--- What is required ---
Transcribe, without alteration, the line that includes "Careers (362, 2347)" and each line after it until the records end, omitting all that precede it.
##### Provided data #####
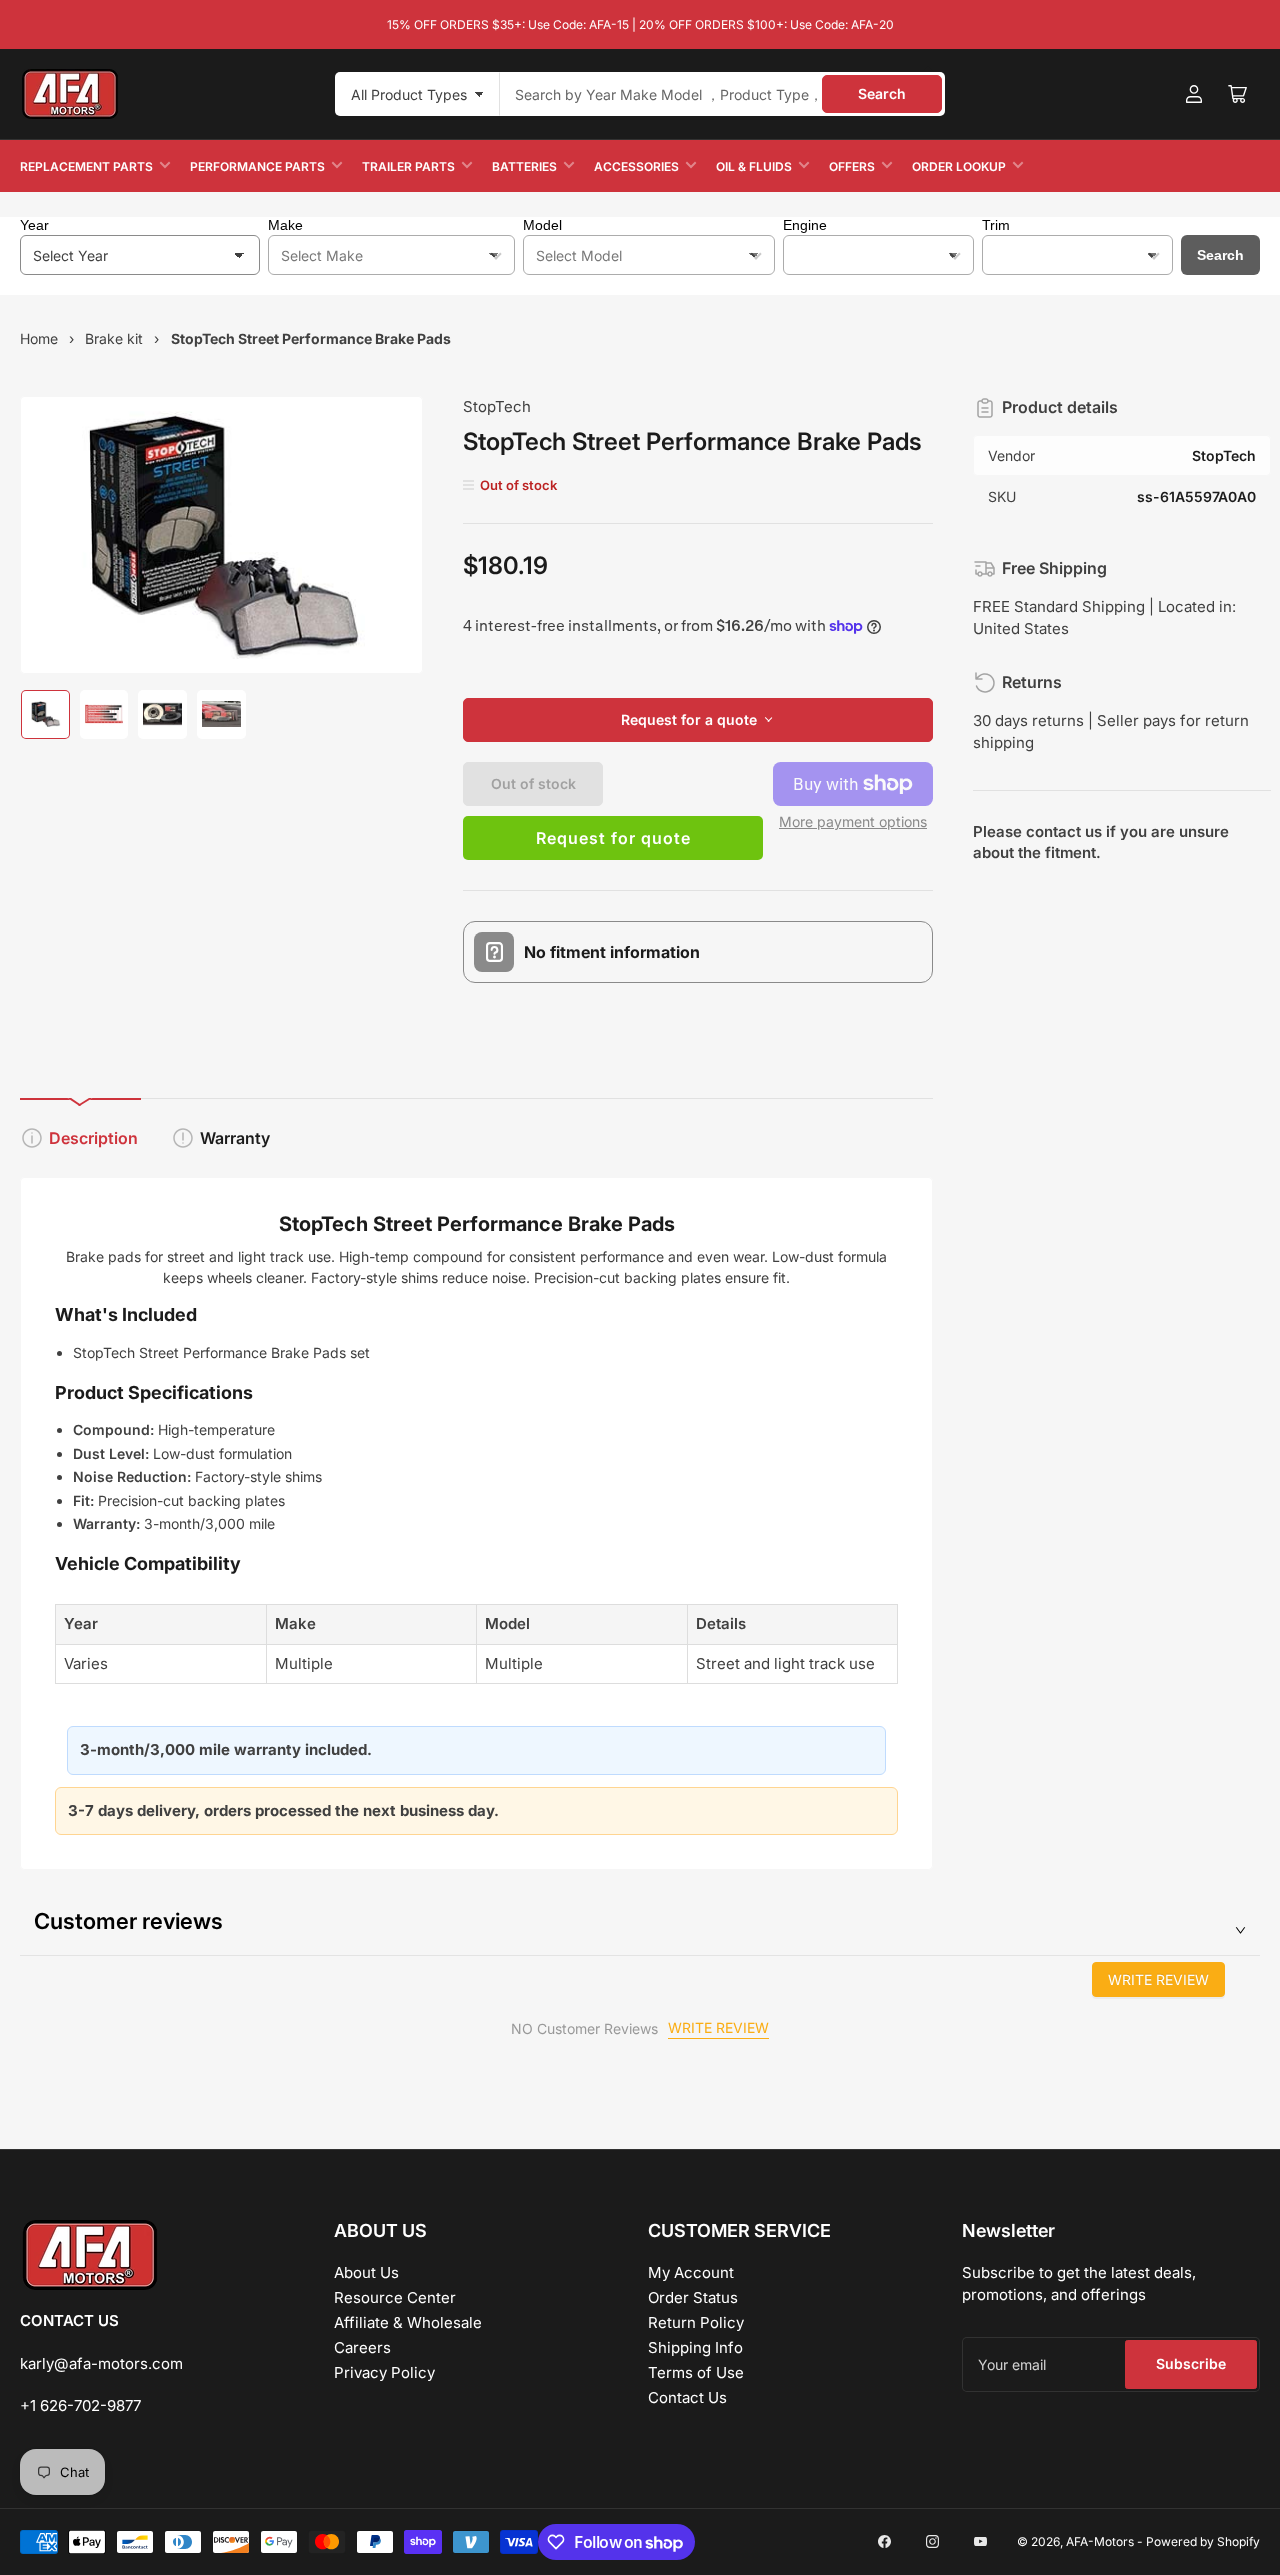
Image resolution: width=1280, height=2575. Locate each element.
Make (285, 225)
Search (882, 93)
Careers (362, 2347)
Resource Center (395, 2297)
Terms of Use (696, 2372)
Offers (852, 166)
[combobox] (722, 94)
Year (34, 225)
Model (542, 225)
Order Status (693, 2297)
#####
--- Response area ---
Careers (362, 2347)
Resource Center (395, 2297)
Terms of Use (696, 2372)
Offers (852, 166)
[combobox] (722, 94)
Year (34, 225)
Model (542, 225)
Order Status (693, 2297)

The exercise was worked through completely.